▶ _TRY IT_: Leave out all pictures. Extract exactly the lines from the one containing "Instruction: Launch Microsoft" through the end of the data.

----

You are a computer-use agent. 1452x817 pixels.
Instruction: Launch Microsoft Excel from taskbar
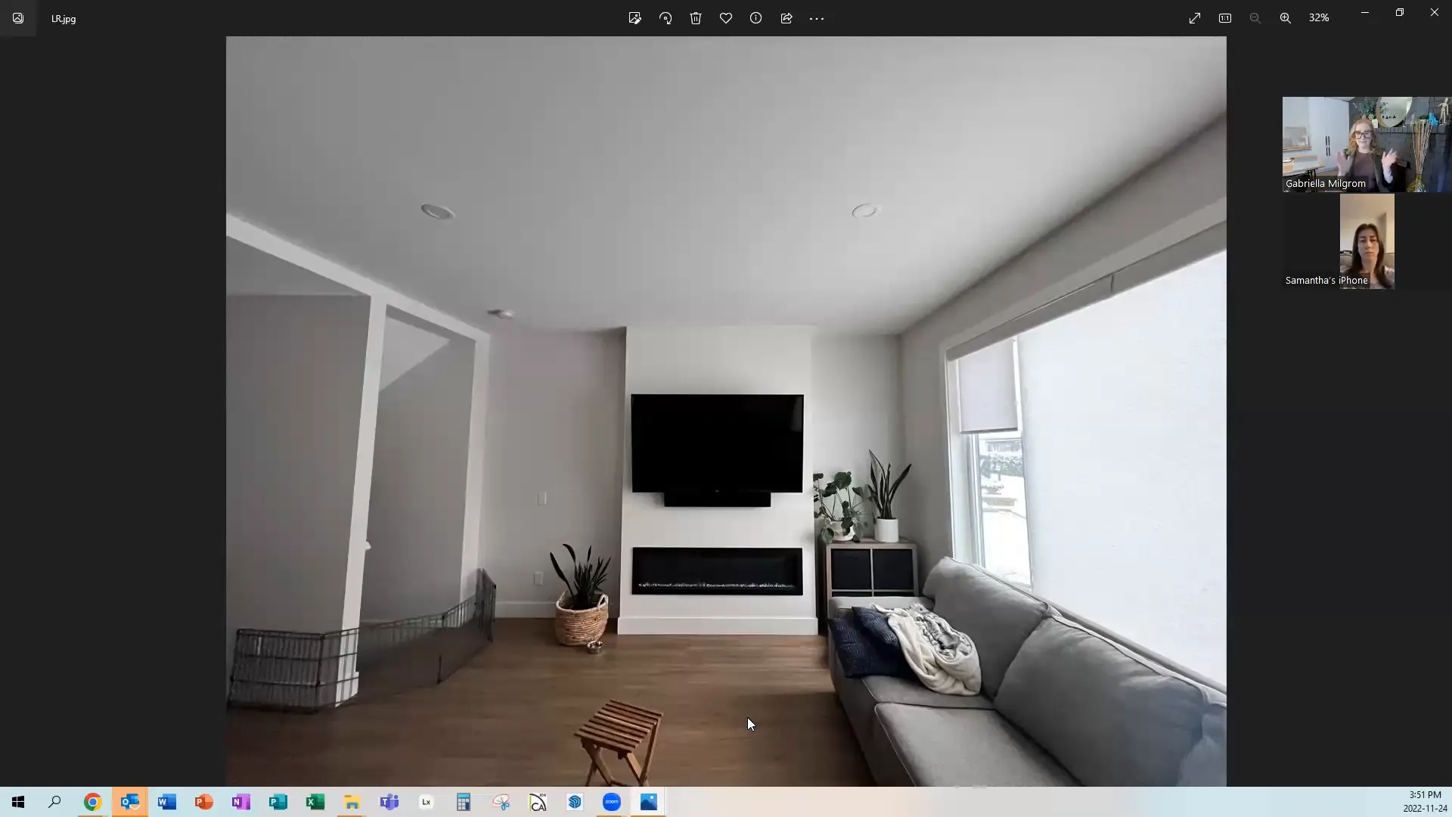coord(315,802)
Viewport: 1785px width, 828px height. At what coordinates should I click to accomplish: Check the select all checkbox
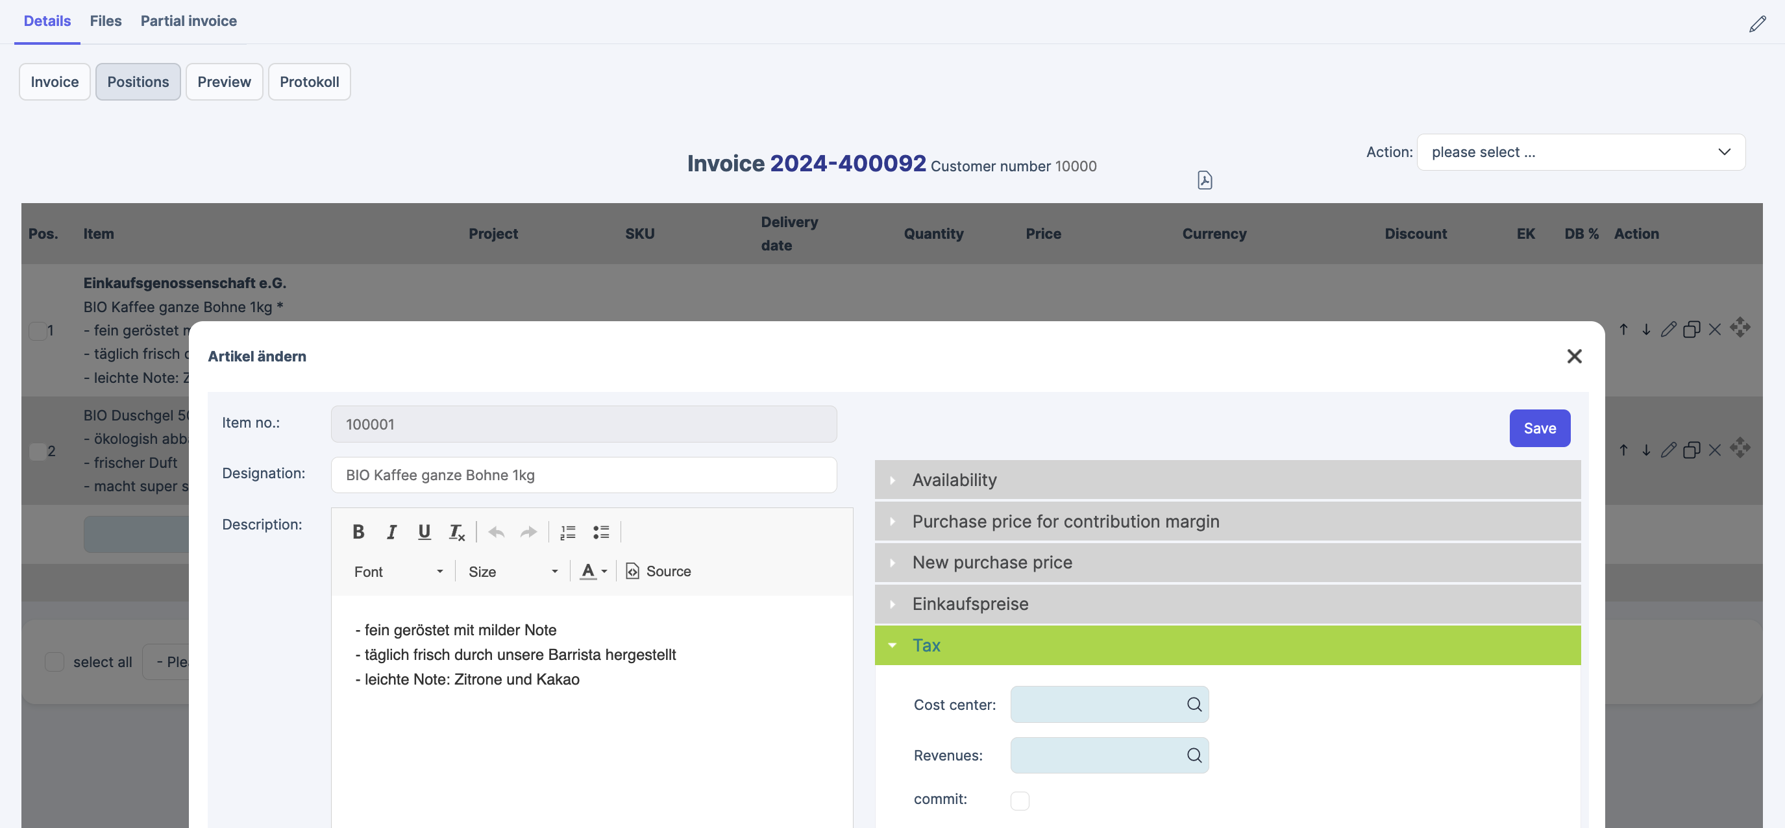(54, 662)
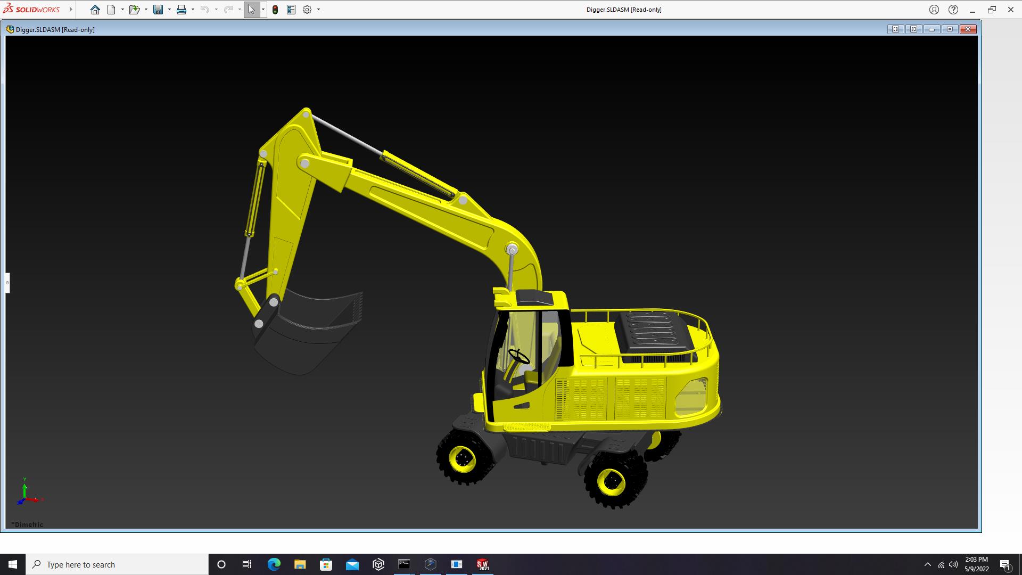Open dropdown arrow next to Select tool
The width and height of the screenshot is (1022, 575).
(263, 10)
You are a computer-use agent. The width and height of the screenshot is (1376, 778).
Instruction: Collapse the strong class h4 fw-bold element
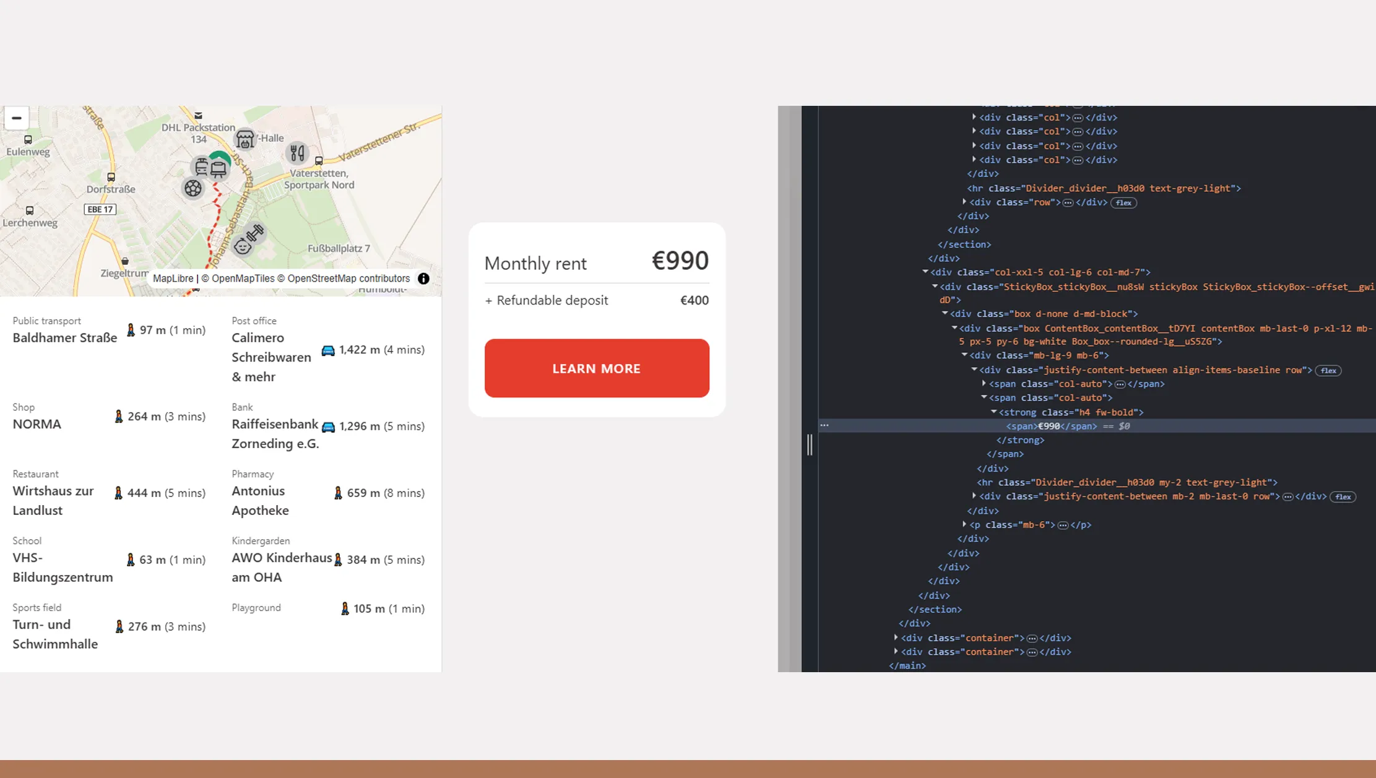[x=995, y=412]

----

▶ _RESPONSE_:
Instruction: Launch Microsoft Excel from taskbar
coord(315,802)
Viewport: 1785px width, 828px height. At what coordinates should I click to accomplish: Check the select all checkbox
(54, 662)
Open dropdown arrow next to Select tool
The width and height of the screenshot is (1022, 575).
(263, 10)
You are a computer-use agent. The width and height of the screenshot is (1376, 778).
Instruction: Collapse the strong class h4 fw-bold element
[x=995, y=412]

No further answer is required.